Saved data entries:
* * * * *

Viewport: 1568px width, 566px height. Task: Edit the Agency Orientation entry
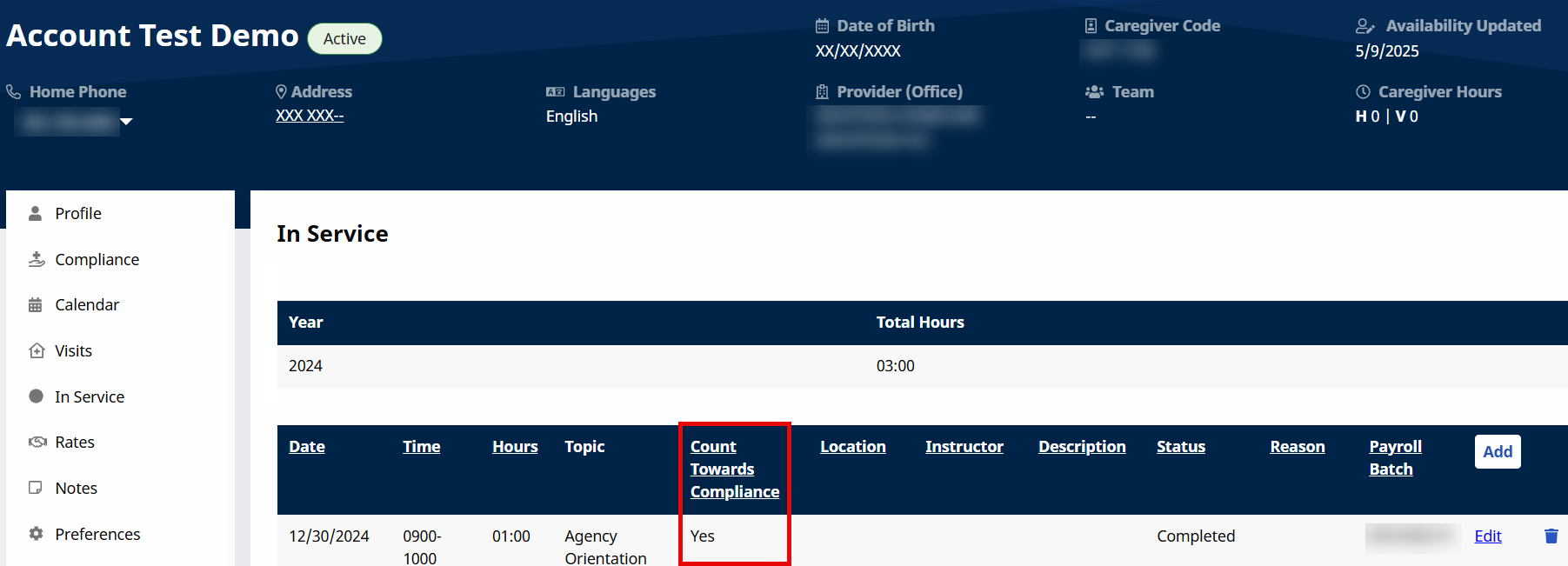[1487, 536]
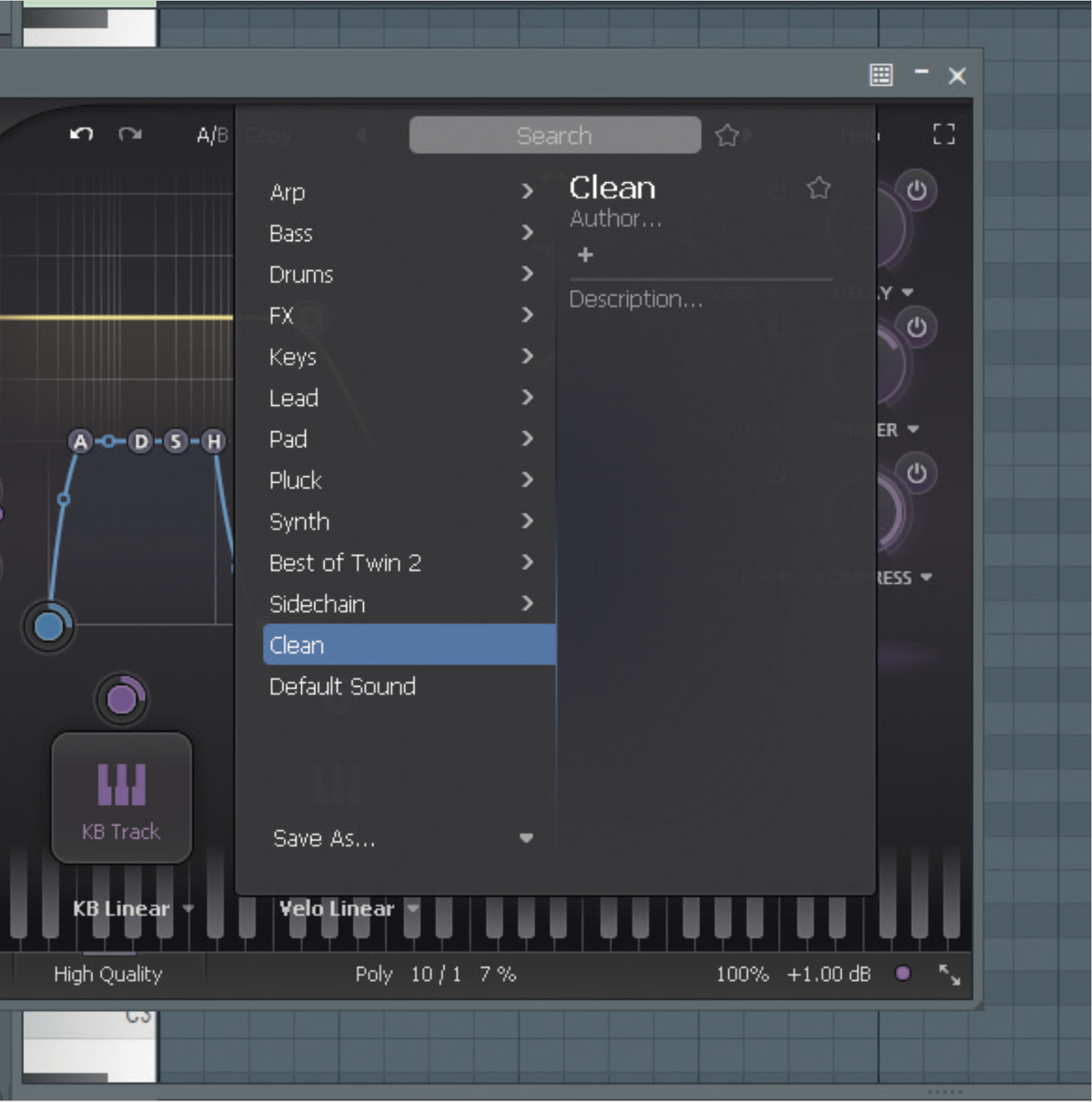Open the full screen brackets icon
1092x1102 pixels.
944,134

* * * * *

__WHAT THE EXERCISE ASKS__.
Reproduce every line of the data above, exactly as it stands, but not the pictures.

__ANSWER__.
Viewport: 1568px width, 566px height. Task: Edit the Agency Orientation entry
[1487, 536]
Open the full screen brackets icon
1092x1102 pixels.
944,134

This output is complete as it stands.